KDNEY DISEASE IN SJöGREN'S SYNDROME

The observed prevalence of renal affection in Sjögren's syndrome (Sjs) approaches 2-67 % due partially to variable definitions of kidney affection.

 

Kidney disease in Sjögren's syndrome (Sjs)

 

The observed prevalence of renal affection in Sjögren's syndrome (Sjs) approaches👉 2-67 % due partially to variable definitions of kidney affection. Renal disease in Sjs is usually characterizing by chronic interstitial nephritis, observed clinically by a variable but generally mild rise in SCr, benign urinalysis + tubular dysfunction (e.g., distal (type 1) renal tubular acidosis (RTA), nephrogenic diabetes insipidus (DI) & hypokalaemia):

 

(1)  Defective distal acidification seen in up to 25 % of ptns. The observed metabolic acidosis is often mild, but some ptns may present with plasma bicarbonate <10 mEq/L & plasma K⁺ < 1.5-2 mEq/L due to continuous urinary K⁺ wasting. Distal RTA can be observed with no or prior to Dgx of Sjs. So, it’s crucial to consider Sjögren's syndrome in adults with otherwise unexplained distal RTA as ttt aiming at immunologic disorder may partially directed to the acidification deficit.  

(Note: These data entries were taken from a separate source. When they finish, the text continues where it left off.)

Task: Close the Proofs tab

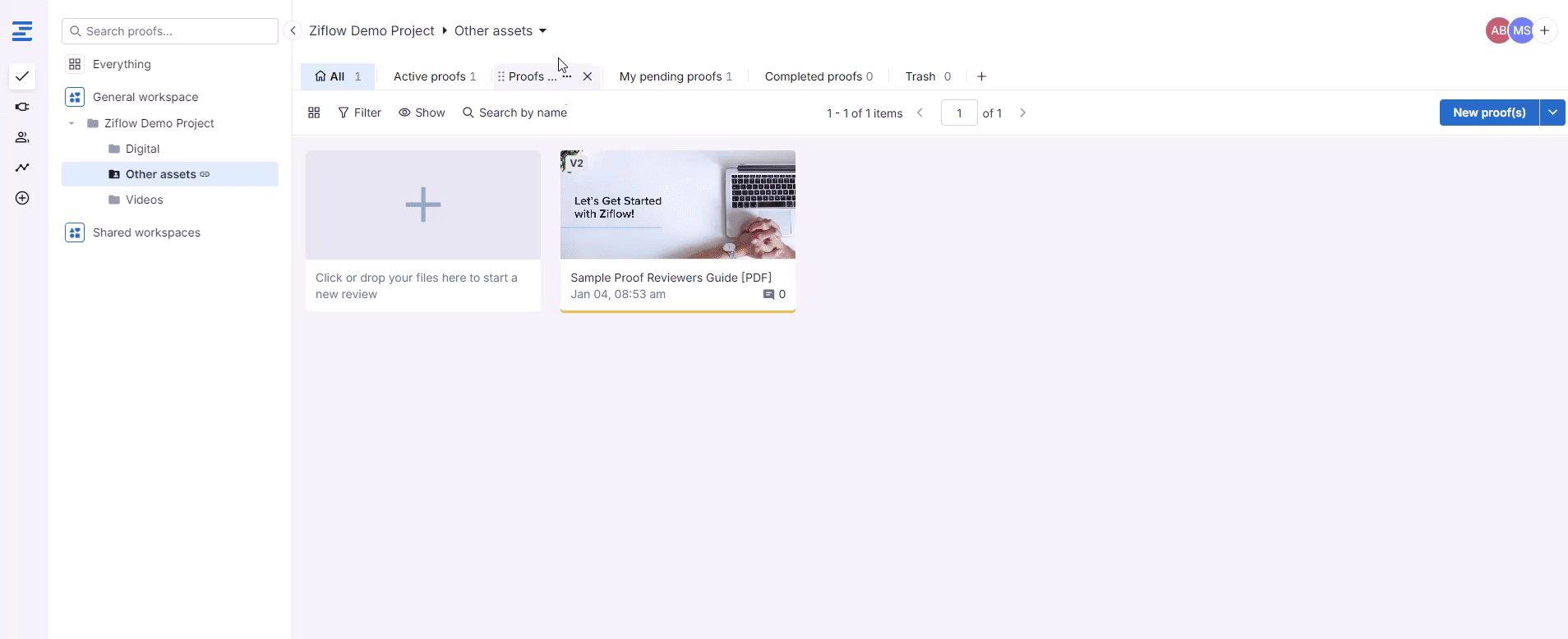Action: click(588, 76)
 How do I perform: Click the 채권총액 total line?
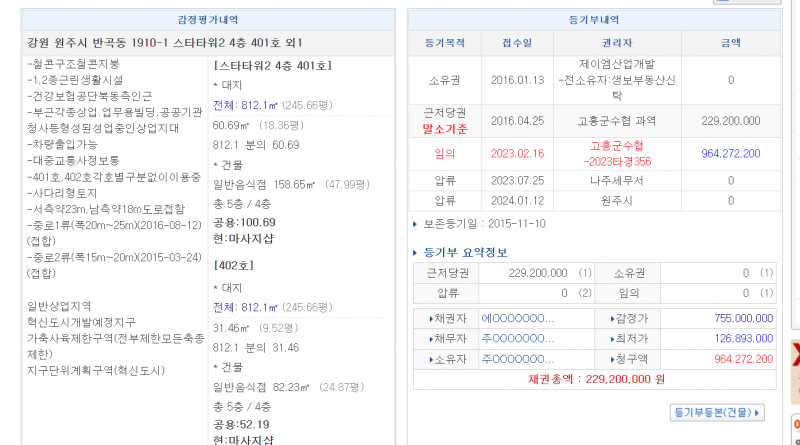596,380
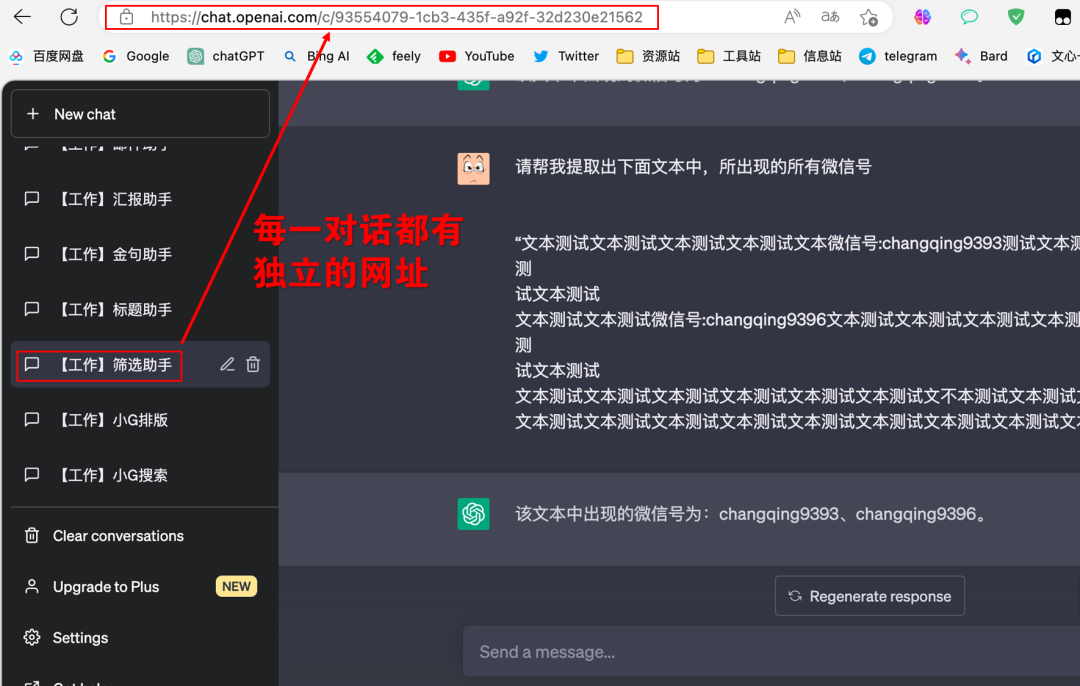Add page to favorites with the star icon
The width and height of the screenshot is (1080, 686).
coord(870,16)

(2)  Polyuria & polydipsia due to 👉 nephrogenic DI is also related to tubular dysfunction that’s also, may be seen prior to Sjs Dgx. It’s crucial to exclude Sjs in adults with nephrogenic DI with no history of chronic lithium toxicity or hypercalcemia.  

(3)  Interstitial nephritis-induced tubular injury > K⁺ wasting > severe hypokalaemia.  

 

A course of steroids (e.g., prednisone 1 mg/kg/d up to 60 mg/d taped according clinical response) can be given to ptns with severe active interstitial nephritis. For steroid dependent ptns, azathioprine (1-2 mg/kg/d) can be given as a steroid-sparing agent. Progression to ESKD is a rarely seen. Glomerular affection is much less common than interstitial nephritis in Sjs. Membranoproliferative glomerulonephritis (MPGN) & membranous nephropathy (MN) are most seen. Optimal therapy still uncertain.  

 

Ptns with Sjs should be tested for HCV.  Kidney affection in Sjs are nonspecific in this disorder; Dgx generally requires a sicca syndrome + abnormal ocular testing + lymphocytic infiltration around salivary glands in biopsy. However, same ocular findings can be observed in sarcoidosis, & sense of dry mouth can be induced by many drugs. Moreover, ptns with IgG4-related disorder may show salivary & lacrimal gland affection, as well as interstitial nephritis. The auto-AB anti-Ro (SSA) & anti-La (SSB) are 👉relatively specific for Sjs, if present, can help confirming Dgx with proper clinical subsets.

 

Urinalysis: Proteinuria or cellular casts & haematuria. Urogenital disease: bladder malfunction with Sms of interstitial nephritis & gynaecological Sms include vulvovaginal dryness, pruritus, & dyspareunia. Bladder: Women with Sjs may develop dysuria, frequent urination, nocturia, & urgency. In absence of UTI, these Sms can be attributed to interstitial cystitis.